On stopping a VM, Proxmox will remove the dirty bitmap forcing a full read on every backup while the VM is stopped.

In real life situations, with junior employees part of the staff that have permission to stop a VM, number 4 “Archive method” or 5 “Pool based exclusions” below are the only ones that really seems to work.

“Skip stopped” patch is the ideal solution, if you are technically advanced enough (ex. cloud company), but do not work well in enterprise.

Options to avoid excessive backup’s and IO overload

  1. Live with it
    Just accept it, and be constantly annoyed by slow backup procedures, and backup jobs that suddenly don’t complete during night, when many VMs have been stopped and IO have become too bad, and no-one really knows why. Even seniors tend to forget, that stopped VMs become IO problems in Proxmox. Upgrade storage or migrate away from prox, when the problem become too big or expensive.
  2. Detach
    Detach the disks on stopped VMs, since PBS do not backup detached disks. In a small setup, might be a good solution, as backup for a VM will be paused while disks are detached and automatically start again, when you attach them, which you have to do before starting the VM. But no-one wants to do this, as a detached/unused disk is expected not to be important, and might get removed. And not something you should teach a junior to do. And you might not attach all correctly before starting VM, and if you have other detached disks still detached from previous storage, you are now in a complete mess, without knowing which disks are the correct to attach.
  3. Exclude VMs
    Manually exclude stopped VMs in the backup job. No-go, because juniors WILL forget to enable them after starting a VM, and we cannot have running VMs without backups.
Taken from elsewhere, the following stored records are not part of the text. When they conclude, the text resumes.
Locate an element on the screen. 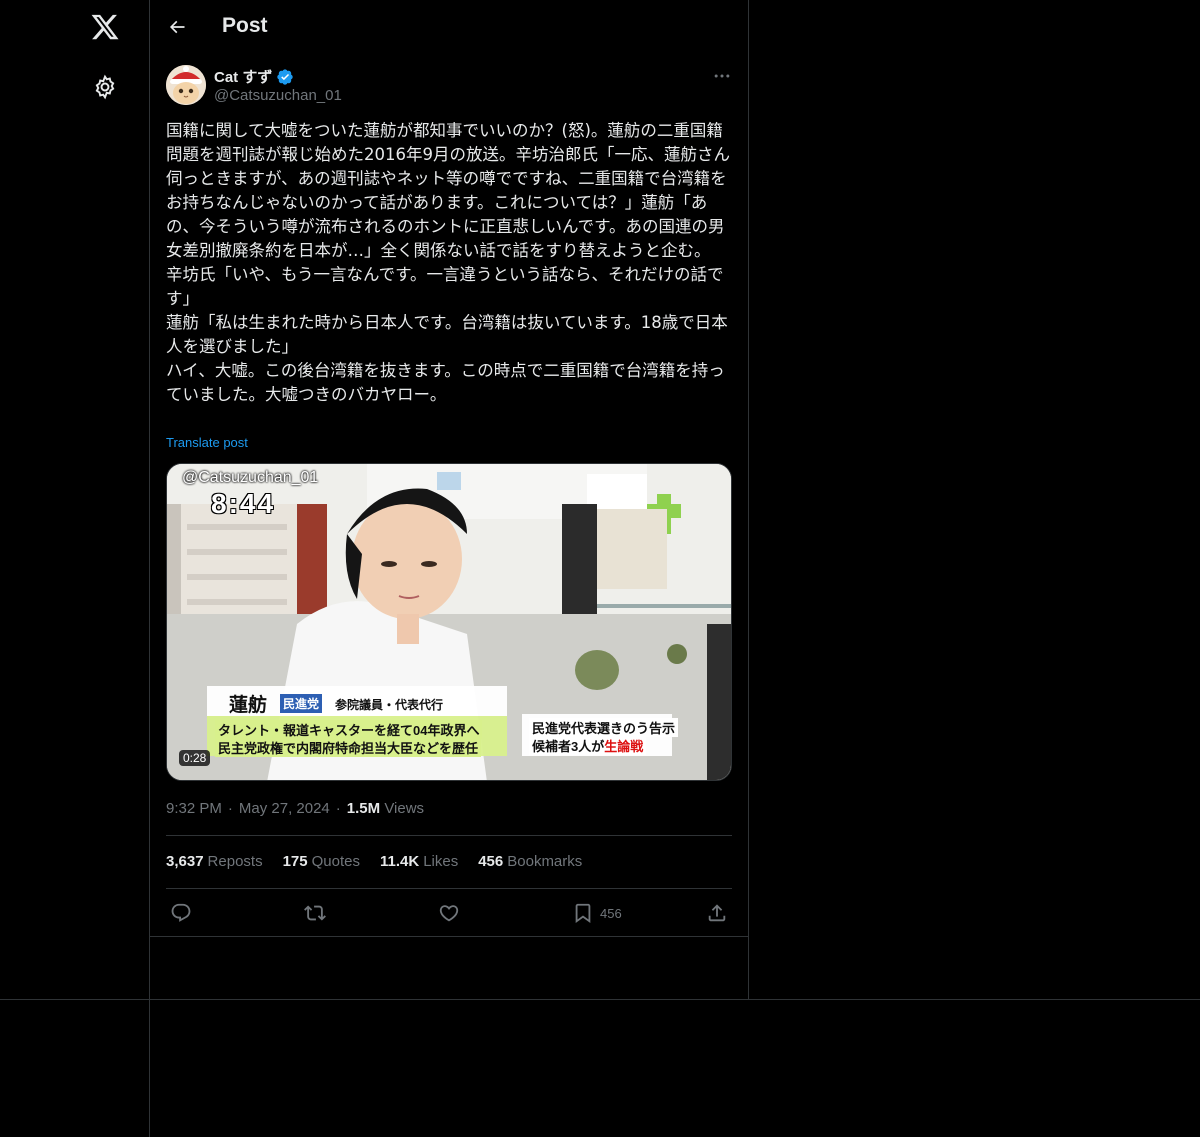 The width and height of the screenshot is (1200, 1137). caption-right1: 民進党代表選きのう告示 is located at coordinates (604, 728).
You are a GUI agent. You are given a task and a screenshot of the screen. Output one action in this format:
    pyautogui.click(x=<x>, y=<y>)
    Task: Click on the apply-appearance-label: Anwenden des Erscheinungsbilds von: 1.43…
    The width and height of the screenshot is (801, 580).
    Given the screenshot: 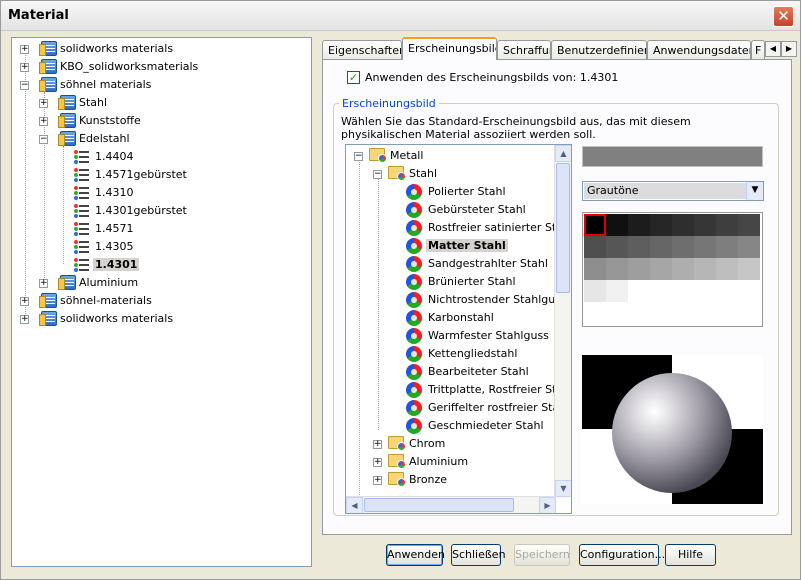 What is the action you would take?
    pyautogui.click(x=492, y=78)
    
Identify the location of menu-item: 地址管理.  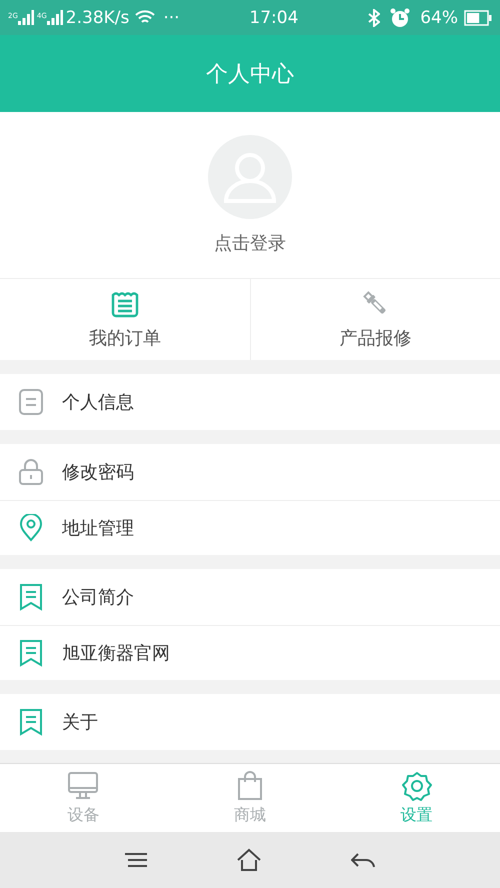
(98, 528).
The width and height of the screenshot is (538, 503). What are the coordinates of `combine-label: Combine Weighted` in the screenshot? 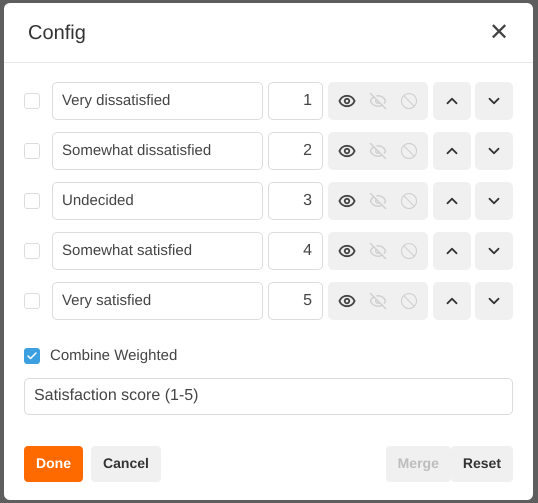 It's located at (114, 356).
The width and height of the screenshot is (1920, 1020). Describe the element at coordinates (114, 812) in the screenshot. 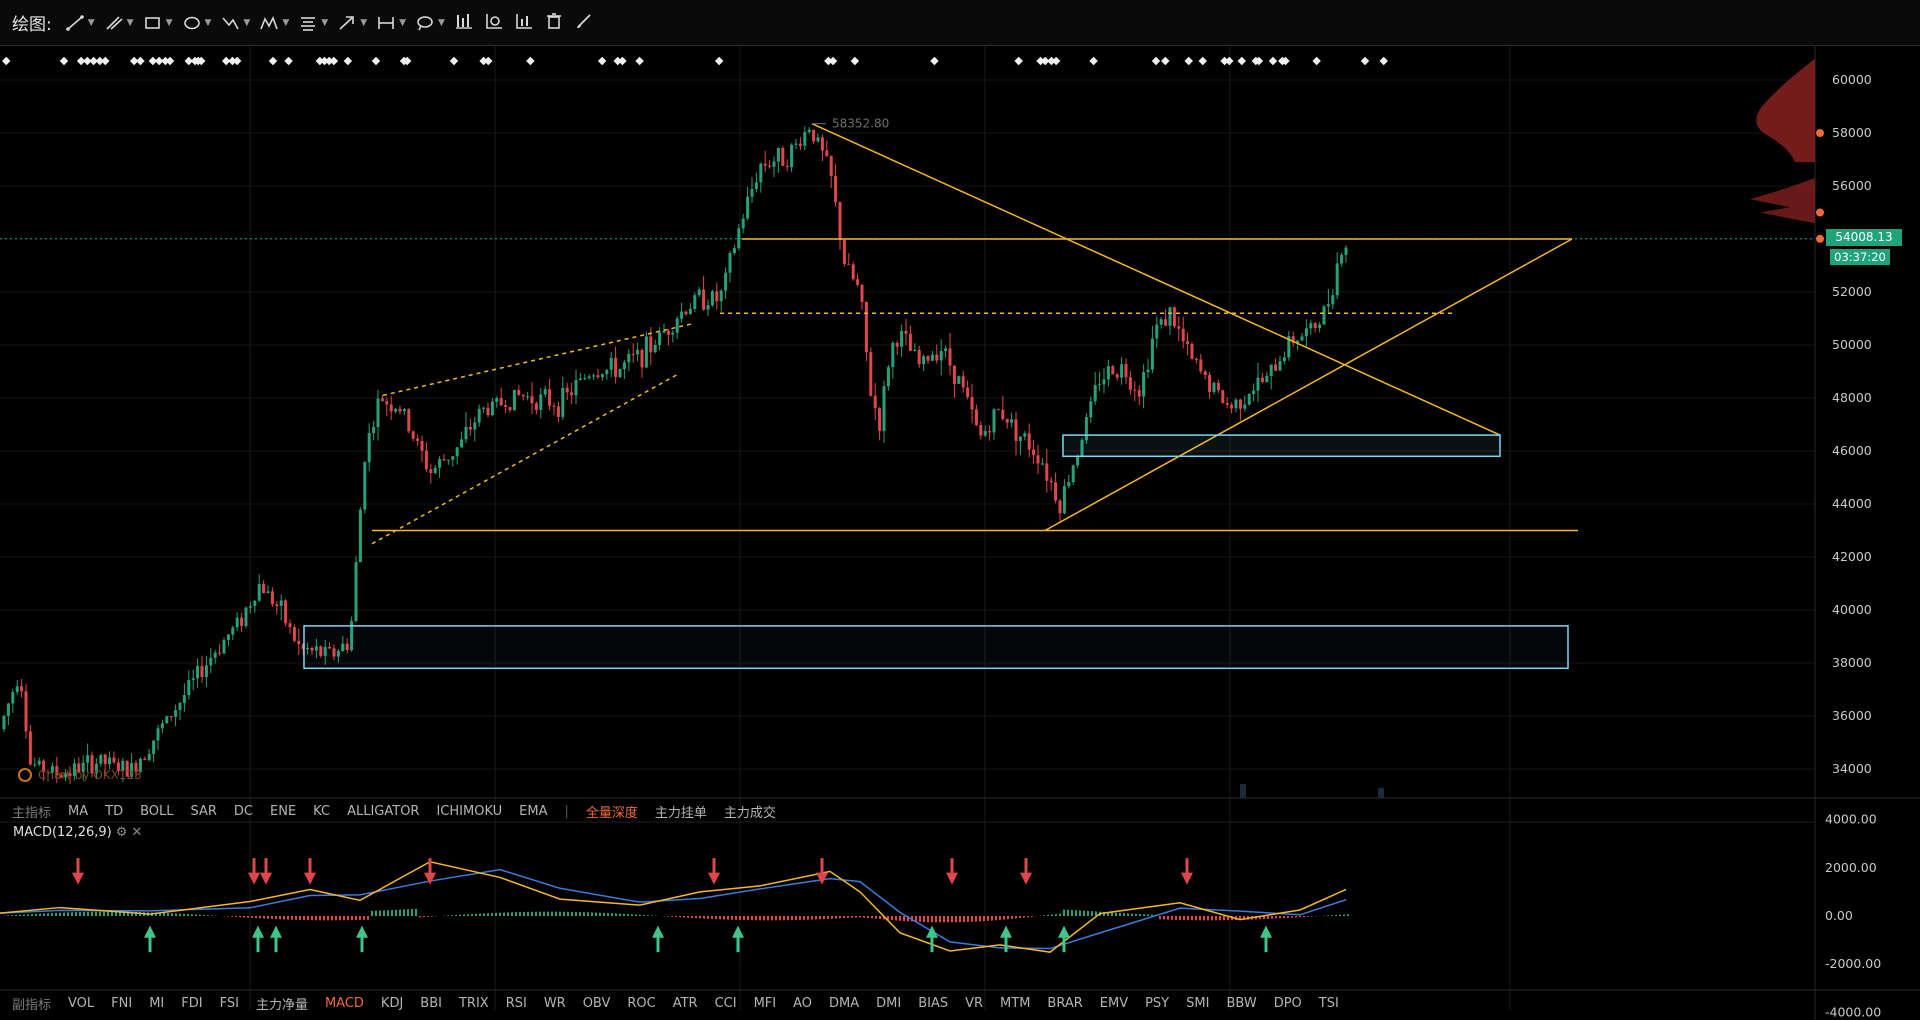

I see `main-indicator-td: TD` at that location.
This is a “disaster to come” method, but actually the one that is naturally chosen, until a more experienced senior/consultant change it.
  4. Archive node
    Rename a node to “proxX-nobackup” and implement a company rule, that all VMs that are stopped longer than today, must be moved there. Name is important to be sure juniors are completely aware that there are no backups on this node. Don’t run backups on this node. This rather annoying rule almost fixes the problem in practical use cases. When anyone discovers a stopped VM left somewhere, they just move it and IO rarely gets to become a problem, because the “Stopped VMs” are moved away from backups, before there are a lot of them.
  5. Pool based exclusion
    Similar to archive node, you can have the same solution much easier, by changing stopped VMs to be in a separate “No-backup” pool on the same node, and in your backup jobs don’t backup this pool. Easy to implement, but it is not very visible that a VM is in this specific No-backup pool, so you will have situations where VM gets started again, and is left in the “No-backup” pool without backups after start. A bit better than the “Exclude VMs” method, as someone might at some point, discover in the “No-backup” pool that a started VM is left there, and move it to the correct pool. Very easy for a senior, to quickly check the No-backup pool. Another downside, is that you have to set the specific pool to backup (ex. “Default”), you cannot exclude a pool. So if a 3rd pool is created, this will not be backed up, unless you create another backup job for that pool. And the even bigger problem, by default when creating a new VM it will not get added to a pool, unless you select one. There is no option to backup all VMs that are not in a pool, so if the pool is forgotten to be set on VM creation, then there are no backups of this VM.
  6. Patch to skip stopped VMs
    Claudio Luck’s patch or similar are perfect in 99% of the cases i see. We want one backup since VM was stopped and then we don’t want to read or touch the VM or it’s backups until the VM gets started again. But it is a code patch, not something anyone want in their backup procedures.

Monitor your backups

If you also in your monitor software (Zabbix or similar), implement the triggers below, you have a proper setup:

  • Xxx is not in a pool > 1 hour (if you use pool based backups, all VMs must be in a pool)
  • Xxx is stopped in Default pool > 12 hours (will create excessive read IO)
  • Xxx is running in No-backup pool > 12 hours (if it is running there must be backups, and they will be fast)
  • Xxx is running, is not in an “No-backup” pool and latest backup is more than 3 days ago (this situation should not happen, but maybe it was left outside of a pool or there is an error in the pool setup)

Links

  • Persistent dirty bitmaps, will probably at some point get added to Proxmox and PBS. Check Proxmox bug 3233.